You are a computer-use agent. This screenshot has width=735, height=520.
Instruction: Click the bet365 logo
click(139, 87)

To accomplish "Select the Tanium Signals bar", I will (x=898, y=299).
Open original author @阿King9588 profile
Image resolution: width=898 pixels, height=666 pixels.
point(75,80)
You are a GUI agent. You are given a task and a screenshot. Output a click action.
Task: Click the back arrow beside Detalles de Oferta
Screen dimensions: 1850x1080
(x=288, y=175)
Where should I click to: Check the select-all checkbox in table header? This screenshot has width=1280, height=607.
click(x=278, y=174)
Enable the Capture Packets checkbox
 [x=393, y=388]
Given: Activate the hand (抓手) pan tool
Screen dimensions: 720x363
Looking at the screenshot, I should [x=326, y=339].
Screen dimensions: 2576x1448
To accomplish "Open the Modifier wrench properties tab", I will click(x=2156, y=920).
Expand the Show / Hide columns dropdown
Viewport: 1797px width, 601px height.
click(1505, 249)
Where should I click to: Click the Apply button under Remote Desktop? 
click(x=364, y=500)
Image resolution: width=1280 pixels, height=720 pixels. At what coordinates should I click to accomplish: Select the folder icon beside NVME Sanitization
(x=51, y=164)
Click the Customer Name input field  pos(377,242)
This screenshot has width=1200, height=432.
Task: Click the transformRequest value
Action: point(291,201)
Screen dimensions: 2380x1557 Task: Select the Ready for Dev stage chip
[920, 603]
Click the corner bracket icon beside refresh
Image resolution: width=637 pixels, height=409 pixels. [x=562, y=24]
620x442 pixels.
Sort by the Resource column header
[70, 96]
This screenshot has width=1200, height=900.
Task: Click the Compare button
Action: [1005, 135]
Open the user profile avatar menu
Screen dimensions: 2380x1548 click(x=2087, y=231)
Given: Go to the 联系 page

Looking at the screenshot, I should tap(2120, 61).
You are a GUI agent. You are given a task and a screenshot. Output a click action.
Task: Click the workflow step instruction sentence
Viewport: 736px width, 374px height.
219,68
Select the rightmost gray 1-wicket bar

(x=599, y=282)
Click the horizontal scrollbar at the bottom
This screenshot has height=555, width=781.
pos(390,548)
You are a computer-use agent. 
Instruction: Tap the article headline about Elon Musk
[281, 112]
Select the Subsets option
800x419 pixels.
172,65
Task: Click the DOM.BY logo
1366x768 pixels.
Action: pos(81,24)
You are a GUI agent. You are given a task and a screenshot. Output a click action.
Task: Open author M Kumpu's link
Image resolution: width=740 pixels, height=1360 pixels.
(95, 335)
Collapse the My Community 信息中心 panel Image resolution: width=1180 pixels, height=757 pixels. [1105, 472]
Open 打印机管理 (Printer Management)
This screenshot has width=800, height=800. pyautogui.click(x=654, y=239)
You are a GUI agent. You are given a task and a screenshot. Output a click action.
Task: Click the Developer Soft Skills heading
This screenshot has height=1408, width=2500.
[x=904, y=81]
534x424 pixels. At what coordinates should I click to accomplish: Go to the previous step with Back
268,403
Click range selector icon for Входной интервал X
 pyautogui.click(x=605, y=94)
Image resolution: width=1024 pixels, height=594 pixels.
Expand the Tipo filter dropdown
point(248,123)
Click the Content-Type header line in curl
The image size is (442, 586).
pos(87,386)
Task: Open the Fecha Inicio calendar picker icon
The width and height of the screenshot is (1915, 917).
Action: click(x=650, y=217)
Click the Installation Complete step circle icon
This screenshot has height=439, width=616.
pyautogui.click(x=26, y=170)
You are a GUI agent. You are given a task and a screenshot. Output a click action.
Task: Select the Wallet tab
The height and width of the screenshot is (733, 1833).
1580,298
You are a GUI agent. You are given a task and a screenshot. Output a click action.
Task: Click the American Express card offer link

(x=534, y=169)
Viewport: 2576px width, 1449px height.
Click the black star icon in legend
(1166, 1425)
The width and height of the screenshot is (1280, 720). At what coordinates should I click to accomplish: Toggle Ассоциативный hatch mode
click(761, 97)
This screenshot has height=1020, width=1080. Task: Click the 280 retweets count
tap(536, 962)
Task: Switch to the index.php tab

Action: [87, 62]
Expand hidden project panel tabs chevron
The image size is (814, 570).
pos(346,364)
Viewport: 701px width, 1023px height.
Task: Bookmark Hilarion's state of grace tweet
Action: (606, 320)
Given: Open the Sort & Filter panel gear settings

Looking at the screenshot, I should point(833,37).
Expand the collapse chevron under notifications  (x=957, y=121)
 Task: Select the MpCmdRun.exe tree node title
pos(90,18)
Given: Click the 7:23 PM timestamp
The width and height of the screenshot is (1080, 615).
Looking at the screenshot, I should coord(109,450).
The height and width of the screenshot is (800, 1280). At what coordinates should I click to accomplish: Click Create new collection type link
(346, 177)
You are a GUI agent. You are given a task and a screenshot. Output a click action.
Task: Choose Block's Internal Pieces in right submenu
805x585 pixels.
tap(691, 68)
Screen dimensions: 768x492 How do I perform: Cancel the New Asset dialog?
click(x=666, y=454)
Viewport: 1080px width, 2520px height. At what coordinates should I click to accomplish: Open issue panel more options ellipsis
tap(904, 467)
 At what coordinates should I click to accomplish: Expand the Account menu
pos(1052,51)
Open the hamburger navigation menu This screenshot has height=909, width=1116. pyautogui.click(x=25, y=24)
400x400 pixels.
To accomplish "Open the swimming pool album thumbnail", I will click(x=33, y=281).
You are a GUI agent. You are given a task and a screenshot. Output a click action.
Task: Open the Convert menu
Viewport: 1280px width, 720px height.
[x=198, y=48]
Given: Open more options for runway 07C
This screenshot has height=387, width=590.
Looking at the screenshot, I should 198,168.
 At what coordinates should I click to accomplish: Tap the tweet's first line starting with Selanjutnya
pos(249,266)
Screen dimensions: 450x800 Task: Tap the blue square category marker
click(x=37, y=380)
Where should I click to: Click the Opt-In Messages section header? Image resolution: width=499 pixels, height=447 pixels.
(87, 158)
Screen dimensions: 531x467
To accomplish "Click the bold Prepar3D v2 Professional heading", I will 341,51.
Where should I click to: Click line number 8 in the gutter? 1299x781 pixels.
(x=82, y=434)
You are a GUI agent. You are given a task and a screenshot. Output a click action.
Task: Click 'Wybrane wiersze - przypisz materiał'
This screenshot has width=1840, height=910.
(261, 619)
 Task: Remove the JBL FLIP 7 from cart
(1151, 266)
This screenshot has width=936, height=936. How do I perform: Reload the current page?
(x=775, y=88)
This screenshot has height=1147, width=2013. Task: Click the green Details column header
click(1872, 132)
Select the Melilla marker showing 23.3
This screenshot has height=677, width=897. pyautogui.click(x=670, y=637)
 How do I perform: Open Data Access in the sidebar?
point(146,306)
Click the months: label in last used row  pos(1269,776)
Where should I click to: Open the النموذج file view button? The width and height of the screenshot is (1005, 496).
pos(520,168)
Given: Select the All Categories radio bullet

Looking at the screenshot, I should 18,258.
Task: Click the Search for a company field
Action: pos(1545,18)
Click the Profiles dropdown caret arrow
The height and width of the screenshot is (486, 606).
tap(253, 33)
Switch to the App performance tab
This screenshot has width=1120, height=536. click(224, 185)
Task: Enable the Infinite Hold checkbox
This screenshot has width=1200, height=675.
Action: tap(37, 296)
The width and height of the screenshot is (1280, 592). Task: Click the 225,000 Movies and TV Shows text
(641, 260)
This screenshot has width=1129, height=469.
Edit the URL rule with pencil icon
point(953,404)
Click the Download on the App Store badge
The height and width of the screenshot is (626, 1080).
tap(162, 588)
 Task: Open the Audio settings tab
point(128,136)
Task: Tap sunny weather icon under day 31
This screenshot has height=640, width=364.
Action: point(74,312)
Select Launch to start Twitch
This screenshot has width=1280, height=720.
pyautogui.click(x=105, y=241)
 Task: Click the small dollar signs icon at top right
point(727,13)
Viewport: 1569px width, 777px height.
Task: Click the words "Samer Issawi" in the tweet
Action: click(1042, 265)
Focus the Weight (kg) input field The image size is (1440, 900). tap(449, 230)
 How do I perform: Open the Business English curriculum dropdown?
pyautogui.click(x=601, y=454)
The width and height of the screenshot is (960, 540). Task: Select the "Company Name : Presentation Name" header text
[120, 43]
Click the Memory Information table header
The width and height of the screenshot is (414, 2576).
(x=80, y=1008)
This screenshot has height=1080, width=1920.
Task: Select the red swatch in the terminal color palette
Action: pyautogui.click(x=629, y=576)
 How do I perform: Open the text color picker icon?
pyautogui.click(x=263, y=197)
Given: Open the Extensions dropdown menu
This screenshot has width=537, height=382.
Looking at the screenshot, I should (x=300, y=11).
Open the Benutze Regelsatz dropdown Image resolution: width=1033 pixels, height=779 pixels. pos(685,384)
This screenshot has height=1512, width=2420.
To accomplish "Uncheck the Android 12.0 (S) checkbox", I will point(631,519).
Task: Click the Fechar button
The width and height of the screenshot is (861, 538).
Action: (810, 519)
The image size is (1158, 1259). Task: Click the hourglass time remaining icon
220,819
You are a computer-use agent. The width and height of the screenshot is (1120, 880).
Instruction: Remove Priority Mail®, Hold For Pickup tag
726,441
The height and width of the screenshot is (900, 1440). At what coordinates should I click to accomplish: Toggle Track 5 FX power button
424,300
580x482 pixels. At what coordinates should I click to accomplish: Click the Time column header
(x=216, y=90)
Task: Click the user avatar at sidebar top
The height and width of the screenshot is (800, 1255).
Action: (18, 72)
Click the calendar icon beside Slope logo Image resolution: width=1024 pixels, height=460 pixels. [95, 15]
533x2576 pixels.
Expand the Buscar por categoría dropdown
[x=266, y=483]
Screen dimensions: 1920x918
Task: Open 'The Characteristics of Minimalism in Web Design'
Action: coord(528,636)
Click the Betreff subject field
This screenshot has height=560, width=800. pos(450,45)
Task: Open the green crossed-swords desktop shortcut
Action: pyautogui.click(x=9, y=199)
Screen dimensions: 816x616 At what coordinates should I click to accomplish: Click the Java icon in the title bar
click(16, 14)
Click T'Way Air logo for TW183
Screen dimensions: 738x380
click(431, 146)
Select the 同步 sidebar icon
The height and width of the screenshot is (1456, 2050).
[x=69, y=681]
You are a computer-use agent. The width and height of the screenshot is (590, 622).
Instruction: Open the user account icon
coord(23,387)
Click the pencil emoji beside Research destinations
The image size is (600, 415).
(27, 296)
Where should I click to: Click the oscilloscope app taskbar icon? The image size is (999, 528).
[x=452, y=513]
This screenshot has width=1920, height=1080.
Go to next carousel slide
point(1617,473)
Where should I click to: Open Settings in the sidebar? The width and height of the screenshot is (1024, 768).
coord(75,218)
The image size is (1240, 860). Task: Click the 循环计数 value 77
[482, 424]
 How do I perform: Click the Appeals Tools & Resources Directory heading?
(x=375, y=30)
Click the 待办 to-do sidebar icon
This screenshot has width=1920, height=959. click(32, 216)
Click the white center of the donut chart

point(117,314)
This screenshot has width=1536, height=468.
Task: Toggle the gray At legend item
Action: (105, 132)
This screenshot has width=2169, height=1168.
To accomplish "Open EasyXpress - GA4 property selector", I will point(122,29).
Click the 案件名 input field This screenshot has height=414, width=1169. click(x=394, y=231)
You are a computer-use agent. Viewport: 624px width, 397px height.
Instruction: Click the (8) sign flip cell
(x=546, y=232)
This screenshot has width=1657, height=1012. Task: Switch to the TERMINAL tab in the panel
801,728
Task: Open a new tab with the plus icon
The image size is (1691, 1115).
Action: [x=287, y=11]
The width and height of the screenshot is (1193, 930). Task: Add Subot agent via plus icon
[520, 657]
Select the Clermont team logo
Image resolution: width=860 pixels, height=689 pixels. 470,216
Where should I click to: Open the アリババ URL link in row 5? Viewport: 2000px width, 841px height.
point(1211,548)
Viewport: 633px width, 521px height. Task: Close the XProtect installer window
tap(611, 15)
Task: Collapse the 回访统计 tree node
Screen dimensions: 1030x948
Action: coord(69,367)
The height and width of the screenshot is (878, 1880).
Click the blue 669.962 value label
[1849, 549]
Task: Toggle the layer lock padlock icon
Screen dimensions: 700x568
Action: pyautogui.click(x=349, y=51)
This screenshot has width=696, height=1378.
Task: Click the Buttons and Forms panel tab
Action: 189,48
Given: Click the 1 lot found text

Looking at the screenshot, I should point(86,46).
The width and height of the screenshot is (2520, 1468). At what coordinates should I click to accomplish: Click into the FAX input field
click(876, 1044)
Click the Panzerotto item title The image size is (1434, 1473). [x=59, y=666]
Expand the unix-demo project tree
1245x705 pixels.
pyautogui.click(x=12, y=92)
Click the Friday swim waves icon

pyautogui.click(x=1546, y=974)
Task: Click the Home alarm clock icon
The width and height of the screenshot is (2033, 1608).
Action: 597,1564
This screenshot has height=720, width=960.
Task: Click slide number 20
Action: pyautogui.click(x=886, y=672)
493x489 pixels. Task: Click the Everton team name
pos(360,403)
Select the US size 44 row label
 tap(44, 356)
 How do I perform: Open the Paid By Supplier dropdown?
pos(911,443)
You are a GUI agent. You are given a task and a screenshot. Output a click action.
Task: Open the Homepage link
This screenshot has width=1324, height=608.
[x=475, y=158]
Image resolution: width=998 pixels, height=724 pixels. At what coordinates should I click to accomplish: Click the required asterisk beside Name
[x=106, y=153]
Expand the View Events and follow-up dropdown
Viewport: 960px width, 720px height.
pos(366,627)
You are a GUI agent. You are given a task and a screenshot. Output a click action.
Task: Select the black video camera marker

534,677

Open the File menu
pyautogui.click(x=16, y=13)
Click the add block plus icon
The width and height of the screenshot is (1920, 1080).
=-=-=-=-=
To do: Format the records, from the start through the line with "will (x=898, y=299).", as a two-column CSV with the header task,answer and one row per record. Put each value in a single quoted field, turning any line breaks into spaces.

Complete response:
task,answer
"You are a computer-use agent. This screenshot has width=735, height=520. Instruction: Click the bet365 logo","click(139, 87)"
"To accomplish ""Select the Tanium Signals bar"",","I will (x=898, y=299)."